Water sub-diffusion in membranes for fuel cells

TL;DR

This study explores how water moves within ionic nanochannels in fuel cell membranes, revealing sub-diffusive behavior caused by nanoscale confinement and charged interfaces, with implications for material performance and broader scientific fields.

Contribution

It provides a comprehensive analysis combining experiments and simulations to demonstrate nanoscale confinement induces anomalous water diffusion in fuel cell membranes, regardless of chemical specifics.

Findings

Water exhibits sub-diffusion in ionic nanochannels.

Nanoscale confinement causes heterogeneous, space-dependent water dynamics.

Results have implications for fuel cell efficiency and biophysical systems.

Abstract

We investigate the dynamics of water confined in soft ionic nano-assemblies, an issue critical for a general understanding of the multi-scale structure-function interplay in advanced materials. We focus in particular on hydrated perfluoro-sulfonic acid compounds employed as electrolytes in fuel cells.

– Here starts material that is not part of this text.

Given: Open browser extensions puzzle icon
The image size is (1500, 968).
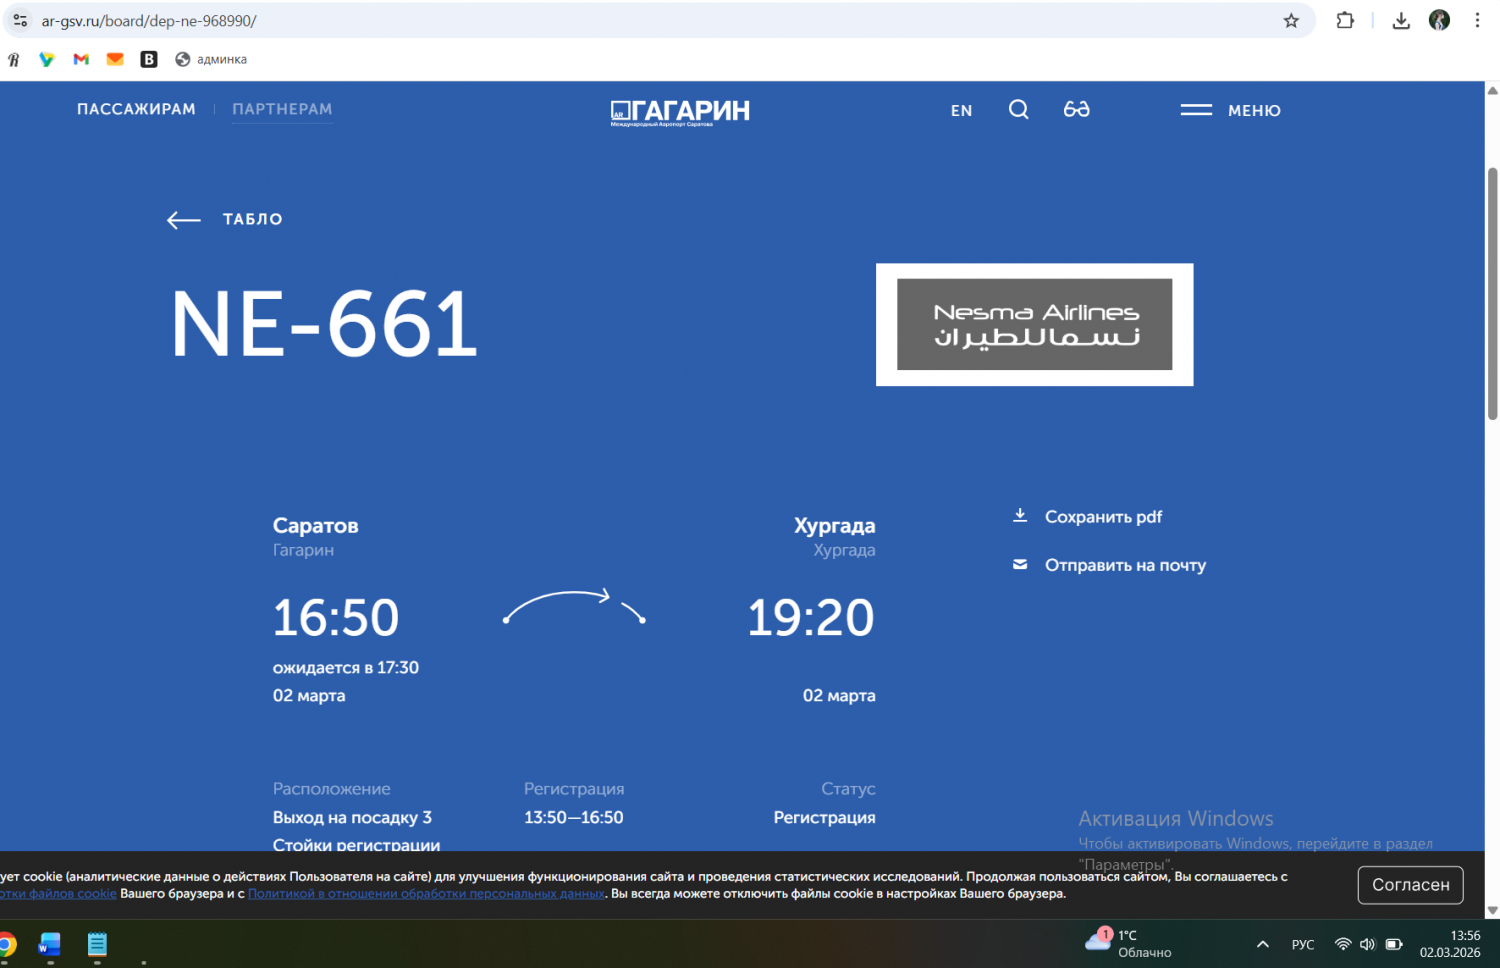Looking at the screenshot, I should click(x=1345, y=21).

These materials form phase-separated morphologies that show outstanding proton-conducting properties, directly related to the state and dynamics of the absorbed water. We have quantified water motion and ion transport by combining Quasi Elastic Neutron Scattering, Pulsed Field Gradient Nuclear Magnetic Resonance, and Molecular Dynamics computer simulation. Effective water and ion diffusion coefficients have been determined together with their variation upon hydration at the relevant atomic, nanoscopic and macroscopic scales, providing a complete picture of transport. We demonstrate that confinement at the nanoscale and direct interaction with the charged interfaces produce anomalous sub-diffusion, due to a heterogeneous space-dependent dynamics within the ionic nanochannels. This is irrespective of the details of the chemistry of the hydrophobic confining matrix, confirming the statistical significance of our conclusions. Our findings turn out to indicate interesting connections and possibilities of cross-fertilization with other domains, including biophysics. They also establish fruitful correspondences with advanced topics in statistical mechanics, resulting in new possibilities for the analysis of Neutron scattering data.